Winter strategy gets an big upgrade by Steubenville officials

NEW DEFENSE — The last five trucks the city purchased for Steubenville’s street department are equipped with controls that will allow crews to use de-icing techniques, lessening the reliance on road salt. -- Contributed

STEUBENVILLE — It may be too late to impact the 2025-26 snow and ice season, but Steubenville Street Department Supervisor Bob Baird is hoping the department’s newest tool – liquid de-icing – will make it easier for motorists to navigate city streets the next time winter weather is in the forecast.
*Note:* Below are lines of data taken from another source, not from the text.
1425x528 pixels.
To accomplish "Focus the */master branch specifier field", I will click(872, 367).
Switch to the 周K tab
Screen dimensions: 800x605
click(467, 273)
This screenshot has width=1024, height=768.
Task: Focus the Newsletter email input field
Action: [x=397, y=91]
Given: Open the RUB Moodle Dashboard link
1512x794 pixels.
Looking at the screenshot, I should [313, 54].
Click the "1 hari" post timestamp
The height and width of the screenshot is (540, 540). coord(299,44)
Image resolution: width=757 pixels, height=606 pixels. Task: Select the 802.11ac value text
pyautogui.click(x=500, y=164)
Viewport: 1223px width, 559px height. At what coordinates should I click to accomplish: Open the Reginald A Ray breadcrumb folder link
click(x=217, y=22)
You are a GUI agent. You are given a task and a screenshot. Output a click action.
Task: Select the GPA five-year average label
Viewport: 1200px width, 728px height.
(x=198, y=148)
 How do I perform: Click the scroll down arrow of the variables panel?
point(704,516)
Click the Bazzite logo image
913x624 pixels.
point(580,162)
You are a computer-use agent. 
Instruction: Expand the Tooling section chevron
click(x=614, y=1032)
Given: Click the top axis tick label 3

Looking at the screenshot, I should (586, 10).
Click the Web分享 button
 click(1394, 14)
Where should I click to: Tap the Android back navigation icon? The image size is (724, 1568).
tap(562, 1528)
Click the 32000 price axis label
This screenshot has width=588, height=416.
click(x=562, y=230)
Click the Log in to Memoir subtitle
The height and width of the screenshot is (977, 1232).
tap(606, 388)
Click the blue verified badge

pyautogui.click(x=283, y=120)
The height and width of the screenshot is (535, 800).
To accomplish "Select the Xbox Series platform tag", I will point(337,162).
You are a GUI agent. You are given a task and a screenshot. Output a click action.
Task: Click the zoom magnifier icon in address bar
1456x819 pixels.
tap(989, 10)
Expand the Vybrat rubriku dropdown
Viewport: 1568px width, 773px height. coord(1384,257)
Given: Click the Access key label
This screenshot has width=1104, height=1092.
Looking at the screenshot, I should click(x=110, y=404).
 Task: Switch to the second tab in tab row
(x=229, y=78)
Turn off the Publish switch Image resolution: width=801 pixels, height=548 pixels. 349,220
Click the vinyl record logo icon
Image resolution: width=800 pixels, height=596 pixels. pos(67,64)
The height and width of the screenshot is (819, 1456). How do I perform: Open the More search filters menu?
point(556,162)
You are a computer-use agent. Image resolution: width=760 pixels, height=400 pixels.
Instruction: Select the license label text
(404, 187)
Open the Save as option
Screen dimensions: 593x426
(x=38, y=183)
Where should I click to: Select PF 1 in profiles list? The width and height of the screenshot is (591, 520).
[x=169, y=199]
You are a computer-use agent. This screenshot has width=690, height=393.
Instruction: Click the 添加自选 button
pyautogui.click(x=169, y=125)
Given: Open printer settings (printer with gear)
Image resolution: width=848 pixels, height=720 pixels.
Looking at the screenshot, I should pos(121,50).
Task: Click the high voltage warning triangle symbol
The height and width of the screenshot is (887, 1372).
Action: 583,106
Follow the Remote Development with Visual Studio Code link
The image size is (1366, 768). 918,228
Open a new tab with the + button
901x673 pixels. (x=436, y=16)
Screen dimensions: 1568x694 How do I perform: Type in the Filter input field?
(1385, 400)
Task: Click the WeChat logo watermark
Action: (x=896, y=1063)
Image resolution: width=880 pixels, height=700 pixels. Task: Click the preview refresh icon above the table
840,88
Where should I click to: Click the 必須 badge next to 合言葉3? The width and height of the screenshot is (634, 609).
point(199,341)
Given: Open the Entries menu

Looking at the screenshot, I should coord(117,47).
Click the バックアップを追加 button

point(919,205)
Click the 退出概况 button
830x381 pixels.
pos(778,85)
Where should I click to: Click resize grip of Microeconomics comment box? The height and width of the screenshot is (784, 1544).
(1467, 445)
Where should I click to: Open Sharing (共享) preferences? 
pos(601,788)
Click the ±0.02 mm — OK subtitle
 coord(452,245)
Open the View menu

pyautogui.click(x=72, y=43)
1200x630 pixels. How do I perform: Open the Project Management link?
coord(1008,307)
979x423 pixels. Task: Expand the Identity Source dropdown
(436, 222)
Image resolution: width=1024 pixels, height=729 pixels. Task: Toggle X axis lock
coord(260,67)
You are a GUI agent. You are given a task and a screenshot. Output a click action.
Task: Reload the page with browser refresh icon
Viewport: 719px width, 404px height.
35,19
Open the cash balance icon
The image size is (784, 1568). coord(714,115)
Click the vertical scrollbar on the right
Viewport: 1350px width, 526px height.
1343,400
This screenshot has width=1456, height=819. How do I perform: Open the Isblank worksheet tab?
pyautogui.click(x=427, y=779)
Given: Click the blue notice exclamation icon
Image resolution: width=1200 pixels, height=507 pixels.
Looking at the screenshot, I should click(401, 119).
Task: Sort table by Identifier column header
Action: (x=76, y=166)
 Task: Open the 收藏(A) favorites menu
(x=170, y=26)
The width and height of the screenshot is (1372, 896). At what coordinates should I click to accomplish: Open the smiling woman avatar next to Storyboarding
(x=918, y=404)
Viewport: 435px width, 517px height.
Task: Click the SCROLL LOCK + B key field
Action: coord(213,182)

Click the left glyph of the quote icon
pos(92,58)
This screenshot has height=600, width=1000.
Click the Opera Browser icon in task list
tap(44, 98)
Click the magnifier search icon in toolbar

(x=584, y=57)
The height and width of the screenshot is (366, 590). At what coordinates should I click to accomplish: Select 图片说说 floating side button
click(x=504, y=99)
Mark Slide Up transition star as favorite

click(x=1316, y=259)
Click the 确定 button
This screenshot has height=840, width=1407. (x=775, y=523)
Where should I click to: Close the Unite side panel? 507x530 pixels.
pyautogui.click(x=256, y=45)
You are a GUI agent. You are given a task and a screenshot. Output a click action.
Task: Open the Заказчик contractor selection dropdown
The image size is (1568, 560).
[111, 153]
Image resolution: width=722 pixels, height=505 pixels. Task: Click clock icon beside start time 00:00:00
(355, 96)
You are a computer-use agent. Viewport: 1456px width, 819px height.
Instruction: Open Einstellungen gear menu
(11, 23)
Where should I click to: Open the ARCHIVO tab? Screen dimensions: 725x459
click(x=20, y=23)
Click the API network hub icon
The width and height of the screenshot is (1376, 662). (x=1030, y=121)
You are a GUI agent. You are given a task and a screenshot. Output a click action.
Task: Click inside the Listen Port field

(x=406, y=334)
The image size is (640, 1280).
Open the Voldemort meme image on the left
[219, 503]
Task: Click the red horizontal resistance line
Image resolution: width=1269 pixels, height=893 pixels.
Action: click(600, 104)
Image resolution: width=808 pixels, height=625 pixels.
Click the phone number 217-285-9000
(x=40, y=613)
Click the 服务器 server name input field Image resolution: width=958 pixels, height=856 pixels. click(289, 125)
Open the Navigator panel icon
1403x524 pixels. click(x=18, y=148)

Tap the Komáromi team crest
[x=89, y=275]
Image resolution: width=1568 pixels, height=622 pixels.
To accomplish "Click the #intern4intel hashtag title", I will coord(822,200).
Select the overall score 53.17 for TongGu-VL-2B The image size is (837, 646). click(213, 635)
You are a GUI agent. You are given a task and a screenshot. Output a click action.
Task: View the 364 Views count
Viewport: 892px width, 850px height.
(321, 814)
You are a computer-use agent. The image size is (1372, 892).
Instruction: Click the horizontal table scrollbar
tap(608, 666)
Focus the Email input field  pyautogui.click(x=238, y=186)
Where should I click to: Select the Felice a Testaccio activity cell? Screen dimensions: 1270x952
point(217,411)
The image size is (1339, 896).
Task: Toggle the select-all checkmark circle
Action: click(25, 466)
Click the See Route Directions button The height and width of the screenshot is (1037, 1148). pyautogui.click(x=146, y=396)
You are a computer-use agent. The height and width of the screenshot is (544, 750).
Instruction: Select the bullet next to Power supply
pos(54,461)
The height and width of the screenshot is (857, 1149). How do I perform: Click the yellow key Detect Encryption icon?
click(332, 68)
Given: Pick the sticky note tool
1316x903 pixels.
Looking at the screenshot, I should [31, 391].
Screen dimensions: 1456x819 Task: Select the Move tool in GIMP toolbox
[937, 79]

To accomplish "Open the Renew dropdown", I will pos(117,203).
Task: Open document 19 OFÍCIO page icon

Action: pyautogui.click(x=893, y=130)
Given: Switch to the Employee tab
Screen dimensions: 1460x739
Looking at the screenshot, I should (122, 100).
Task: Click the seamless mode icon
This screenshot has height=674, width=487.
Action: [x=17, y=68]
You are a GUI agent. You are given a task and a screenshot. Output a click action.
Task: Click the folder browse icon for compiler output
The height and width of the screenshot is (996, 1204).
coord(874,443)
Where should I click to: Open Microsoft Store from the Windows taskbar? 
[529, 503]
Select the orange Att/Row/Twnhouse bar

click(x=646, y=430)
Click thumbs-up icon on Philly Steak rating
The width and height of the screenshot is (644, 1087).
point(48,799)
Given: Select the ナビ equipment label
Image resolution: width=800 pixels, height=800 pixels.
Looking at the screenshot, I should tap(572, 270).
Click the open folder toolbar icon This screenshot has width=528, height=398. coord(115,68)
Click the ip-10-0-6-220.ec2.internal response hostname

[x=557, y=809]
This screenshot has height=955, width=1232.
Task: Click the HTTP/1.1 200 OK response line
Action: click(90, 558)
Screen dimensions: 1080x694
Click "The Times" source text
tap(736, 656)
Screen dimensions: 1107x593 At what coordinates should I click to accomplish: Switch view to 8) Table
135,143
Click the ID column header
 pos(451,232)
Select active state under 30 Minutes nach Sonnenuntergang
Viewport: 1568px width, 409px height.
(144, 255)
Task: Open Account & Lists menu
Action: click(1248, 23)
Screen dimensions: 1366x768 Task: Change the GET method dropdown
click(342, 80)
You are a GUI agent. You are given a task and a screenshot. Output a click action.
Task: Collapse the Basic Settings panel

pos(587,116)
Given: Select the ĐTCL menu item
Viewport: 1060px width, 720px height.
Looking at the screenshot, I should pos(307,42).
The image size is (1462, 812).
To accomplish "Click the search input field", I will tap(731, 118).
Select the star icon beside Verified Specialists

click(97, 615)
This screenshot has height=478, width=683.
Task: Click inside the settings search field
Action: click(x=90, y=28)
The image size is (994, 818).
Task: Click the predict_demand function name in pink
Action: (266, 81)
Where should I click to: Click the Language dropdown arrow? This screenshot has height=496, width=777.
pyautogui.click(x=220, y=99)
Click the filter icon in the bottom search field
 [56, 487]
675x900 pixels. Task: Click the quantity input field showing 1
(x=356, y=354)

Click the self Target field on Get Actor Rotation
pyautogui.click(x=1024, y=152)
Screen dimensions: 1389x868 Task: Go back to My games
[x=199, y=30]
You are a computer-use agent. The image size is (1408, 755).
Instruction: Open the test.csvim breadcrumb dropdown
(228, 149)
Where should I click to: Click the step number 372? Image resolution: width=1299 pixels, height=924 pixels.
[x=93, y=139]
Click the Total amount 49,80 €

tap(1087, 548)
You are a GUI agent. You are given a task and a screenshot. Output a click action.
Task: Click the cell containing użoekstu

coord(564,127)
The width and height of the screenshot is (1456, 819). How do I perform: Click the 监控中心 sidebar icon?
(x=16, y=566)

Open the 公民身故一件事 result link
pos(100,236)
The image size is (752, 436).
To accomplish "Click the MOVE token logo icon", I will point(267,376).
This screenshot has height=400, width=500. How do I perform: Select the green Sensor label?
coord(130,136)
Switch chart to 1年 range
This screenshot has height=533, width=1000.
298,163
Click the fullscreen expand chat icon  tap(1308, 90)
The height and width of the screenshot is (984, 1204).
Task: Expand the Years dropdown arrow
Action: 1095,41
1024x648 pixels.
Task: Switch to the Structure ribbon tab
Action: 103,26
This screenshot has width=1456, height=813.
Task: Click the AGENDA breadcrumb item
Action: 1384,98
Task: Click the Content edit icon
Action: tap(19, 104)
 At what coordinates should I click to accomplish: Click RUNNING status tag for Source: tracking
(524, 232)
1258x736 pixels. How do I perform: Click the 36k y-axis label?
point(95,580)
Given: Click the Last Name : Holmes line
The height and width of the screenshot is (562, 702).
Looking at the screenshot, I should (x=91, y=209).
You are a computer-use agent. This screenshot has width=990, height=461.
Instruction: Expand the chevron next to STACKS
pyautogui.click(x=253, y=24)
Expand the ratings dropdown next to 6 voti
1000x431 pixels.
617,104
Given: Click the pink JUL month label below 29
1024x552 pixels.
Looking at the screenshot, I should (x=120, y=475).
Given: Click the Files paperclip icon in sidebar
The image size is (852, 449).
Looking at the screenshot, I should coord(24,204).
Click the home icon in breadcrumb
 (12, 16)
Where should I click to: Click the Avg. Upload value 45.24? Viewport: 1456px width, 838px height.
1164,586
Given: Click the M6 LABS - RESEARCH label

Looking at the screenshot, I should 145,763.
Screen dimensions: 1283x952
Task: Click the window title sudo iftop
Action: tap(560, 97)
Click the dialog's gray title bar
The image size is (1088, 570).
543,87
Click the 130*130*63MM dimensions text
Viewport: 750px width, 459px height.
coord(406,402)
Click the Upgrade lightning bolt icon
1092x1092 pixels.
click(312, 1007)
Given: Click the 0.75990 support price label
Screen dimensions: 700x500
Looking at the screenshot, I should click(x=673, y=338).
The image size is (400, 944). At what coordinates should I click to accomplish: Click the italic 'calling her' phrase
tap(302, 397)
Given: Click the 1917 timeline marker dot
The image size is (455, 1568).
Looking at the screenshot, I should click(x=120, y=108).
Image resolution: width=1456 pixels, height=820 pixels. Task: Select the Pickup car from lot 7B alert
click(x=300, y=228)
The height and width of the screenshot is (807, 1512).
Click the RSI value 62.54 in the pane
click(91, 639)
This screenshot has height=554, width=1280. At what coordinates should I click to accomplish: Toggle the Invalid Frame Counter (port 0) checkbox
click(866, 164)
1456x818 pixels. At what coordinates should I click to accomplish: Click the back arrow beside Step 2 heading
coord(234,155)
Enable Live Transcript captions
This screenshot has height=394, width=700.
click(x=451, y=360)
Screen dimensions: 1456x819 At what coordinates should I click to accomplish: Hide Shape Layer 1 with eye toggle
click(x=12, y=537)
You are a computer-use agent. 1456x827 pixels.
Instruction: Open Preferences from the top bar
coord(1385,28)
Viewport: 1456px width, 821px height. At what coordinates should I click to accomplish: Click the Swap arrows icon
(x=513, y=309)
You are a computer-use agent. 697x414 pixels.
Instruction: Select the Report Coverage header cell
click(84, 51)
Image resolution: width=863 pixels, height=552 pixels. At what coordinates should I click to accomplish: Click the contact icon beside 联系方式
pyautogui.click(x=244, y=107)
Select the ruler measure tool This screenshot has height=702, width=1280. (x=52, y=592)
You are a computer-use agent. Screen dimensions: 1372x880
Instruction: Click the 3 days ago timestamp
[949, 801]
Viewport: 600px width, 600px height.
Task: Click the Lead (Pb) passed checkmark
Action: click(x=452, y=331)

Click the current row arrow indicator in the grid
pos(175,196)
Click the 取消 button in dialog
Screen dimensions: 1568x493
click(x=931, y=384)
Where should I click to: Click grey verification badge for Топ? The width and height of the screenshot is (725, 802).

“There are multiple wins for everybody,” he said Wednesday. “It’s the right thing to do – it’s financially beneficial, it’s environmentally beneficial and it’s going to improve service and lower the cost. I’ve been wanting to do this since I got here.”

For the past three or four budget years Baird said he’s been ordering trucks – five in all – that are equipped with the in-cab controls needed to do liquid de-icing, but he credits a $75,000 grant from Ohio Environmental Protection Agency’s H2Ohio Rivers Initiative Chloride Reduction Grant with pushing the department across the finish line – giving them the funds needed to procure the actual brine-making equipment, which includes the brine maker, pump controls, truck fill station and storage tanks.

H2Ohio is a statewide water quality initiative that Ohio Gov. Mike DeWine has said aims to improve access to clean drinking water by supporting best farming practices, reducing road salt runoff, litter cleanup, dam removal, land conservation and revitalizing water infrastructure.

Baird said the H2Ohio RICR grant enabled Steubenville “to complete the final step in an effort it has been pursuing for years.”

“The grant program has a large focus on decreasing the presence of chloride in Ohio’s rivers and streams,” he said. “Although road salt plays an incredibly important role in road safety, high chloride levels in Ohio’s waters can be harmful to aquatic life and be corrosive to local infrastructure like pavement and concrete. And once salt enters the water, it cannot be removed by ordinary treatment practices, which is why reducing usage is so crucial.”

It’s also going to save the city money.

Baird said Steubenville typically buys 3,000 tons of road salt every year. Prices vary, but typically that means the city has to pony up $200,000-$300,000 a year to stock up for winter roads. While they won’t know how much they’re going to save until they have a season under their belt, Baird said other communities using liquid de-icing “have reported between 20% and 30% savings.”

“Adding this extra step in the process is going to help us reduce the amount of road salt we need and use in winter to deal with snow and ice,” he said. “It’s going to allow us to reduce the amount of road salt we use and lowers the temperature at which our efforts are effective. It’s going to allow us to be more effective and efficient.”

He said the city’s location on the bank of the Ohio River and high salt reliance in the past “make it a really nice fit” for the H2Ohio program, “that’s what made it attractive.”

“Ohio EPA gave us some financial assistance that allowed us to move forward,” he said. “We’ve been working toward this for years. It was just a nice little boost to help us get the stuff in. This is the final piece of the puzzle.”

Baird said all their new trucks have the “corresponding hardware…storage tanks, controls to turn in on and off and calibrate how much.”

“This is a project that will be completed soon. It will be in place before the start of our next winter season,” he said, adding, “It’s the right thing to do – financially, operationally and environmentally. I think it will make motorists happy, and I think our guys will like it, they’ll get faster and better results.”